WHAT THE EXERCISE ASKS:
Nothing but the lines from the one including "Where should I" through the last line of the entries, restated exactly, should appear in the answer; omit the pictures.

(Stored data entries)
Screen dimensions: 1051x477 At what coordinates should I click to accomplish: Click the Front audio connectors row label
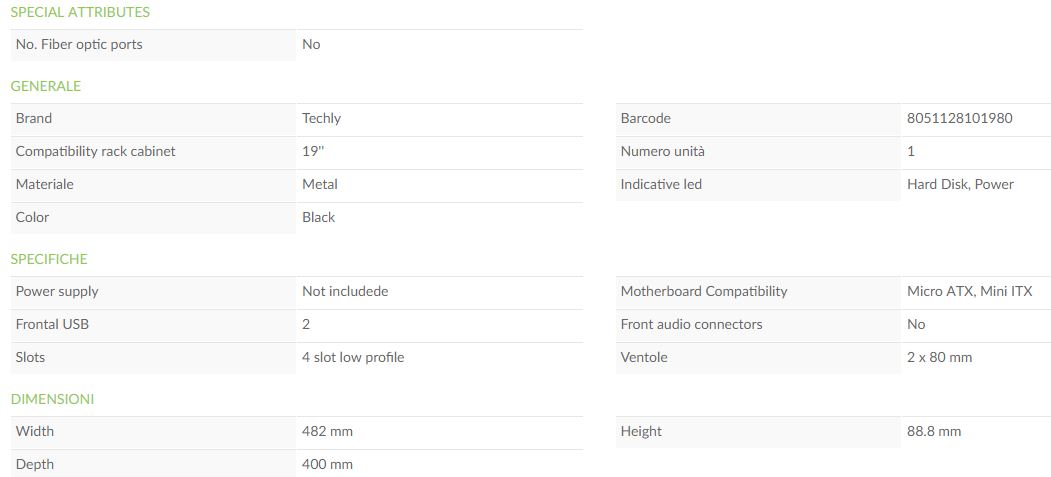(x=692, y=324)
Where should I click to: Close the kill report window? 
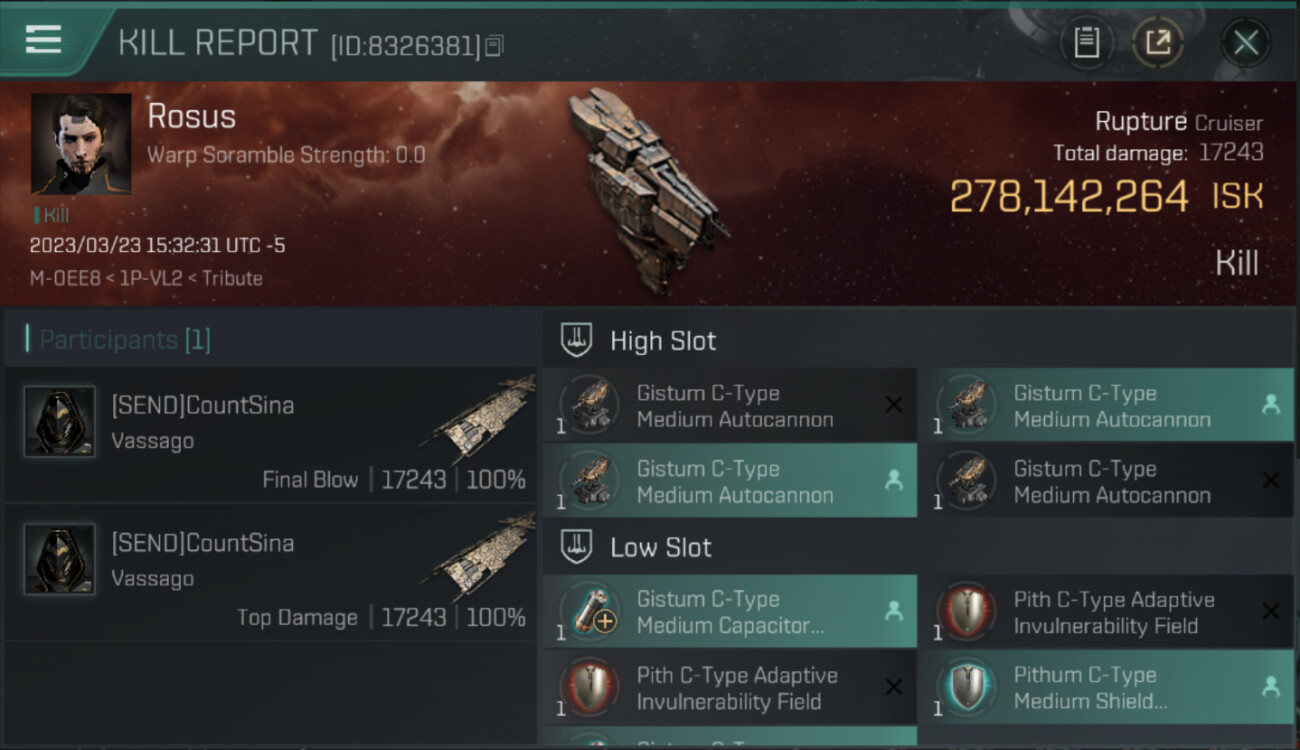(x=1245, y=42)
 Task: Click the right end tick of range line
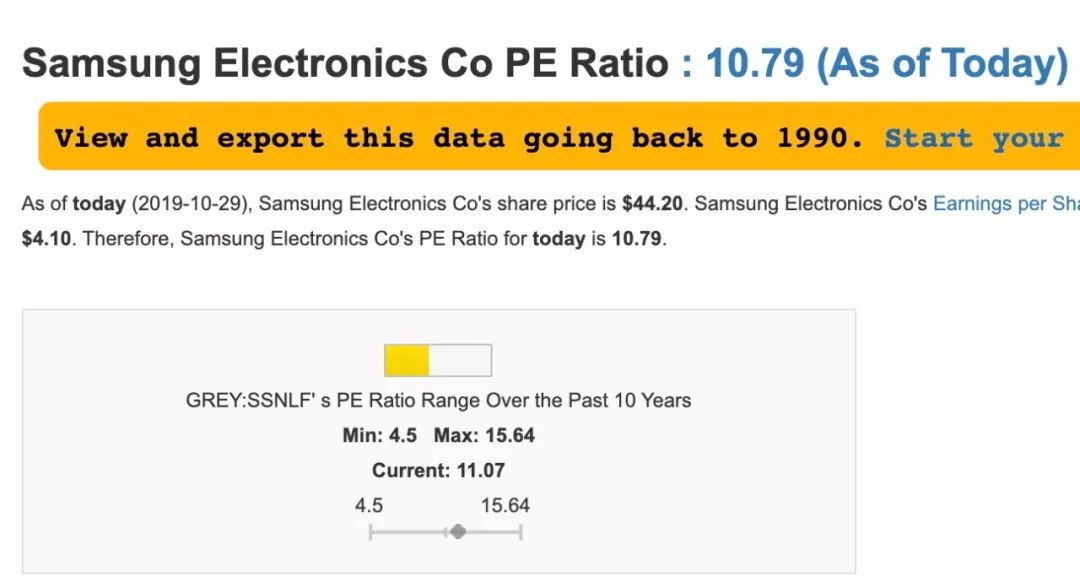click(x=521, y=532)
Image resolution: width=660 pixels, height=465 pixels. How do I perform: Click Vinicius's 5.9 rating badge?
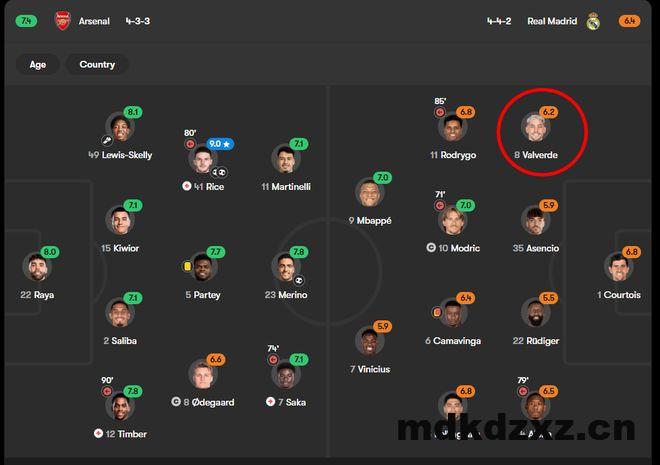[x=382, y=326]
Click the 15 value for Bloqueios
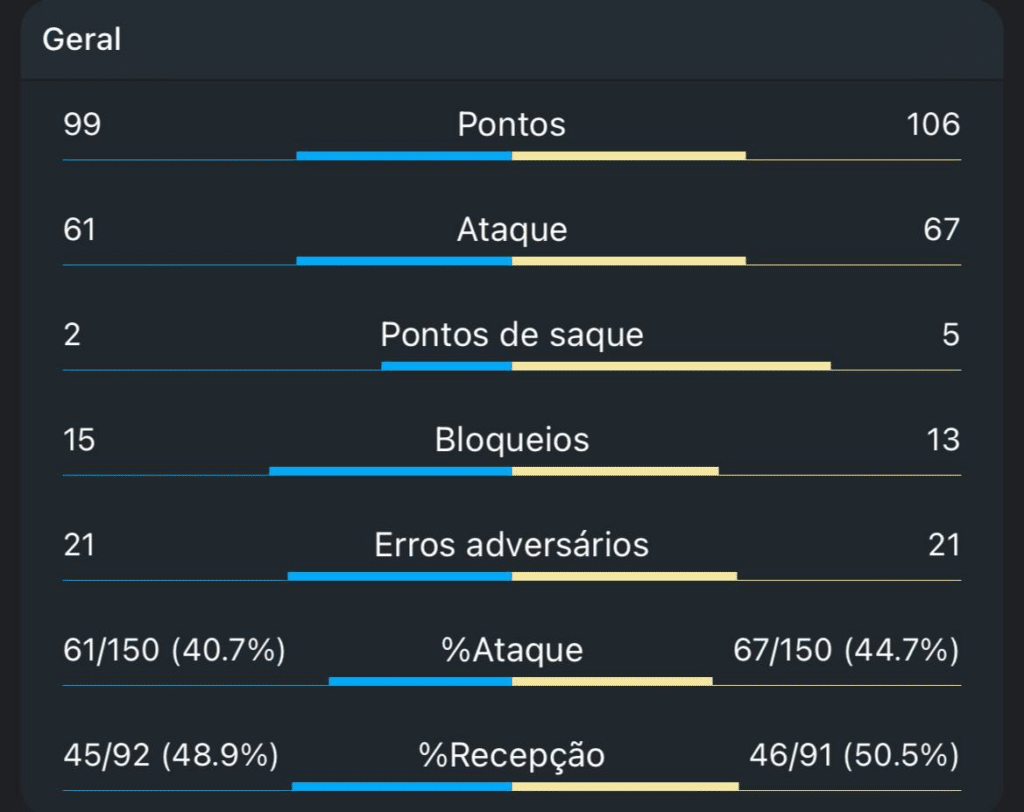The height and width of the screenshot is (812, 1024). [79, 440]
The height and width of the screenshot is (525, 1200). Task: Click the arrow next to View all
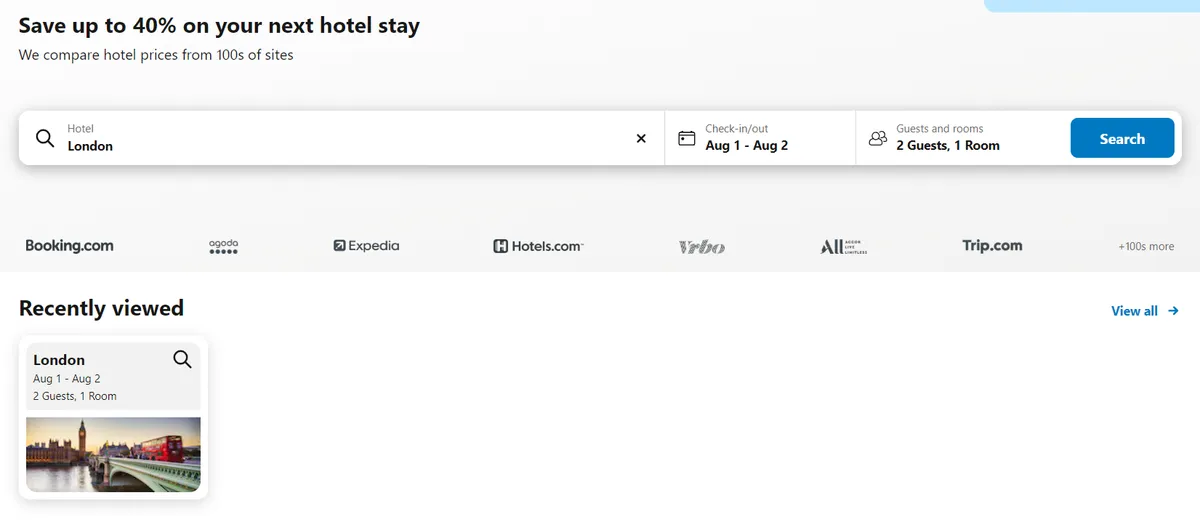pyautogui.click(x=1174, y=311)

TASK OUTPUT:
Where should I click to: Close the kill report window? 
(x=1245, y=42)
 Task: Click the right end tick of range line
click(x=521, y=532)
Image resolution: width=660 pixels, height=465 pixels. How do I perform: Click Vinicius's 5.9 rating badge?
[x=382, y=326]
Click the 15 value for Bloqueios
The height and width of the screenshot is (812, 1024). [79, 440]
The height and width of the screenshot is (525, 1200). Task: Click the arrow next to View all
pyautogui.click(x=1174, y=311)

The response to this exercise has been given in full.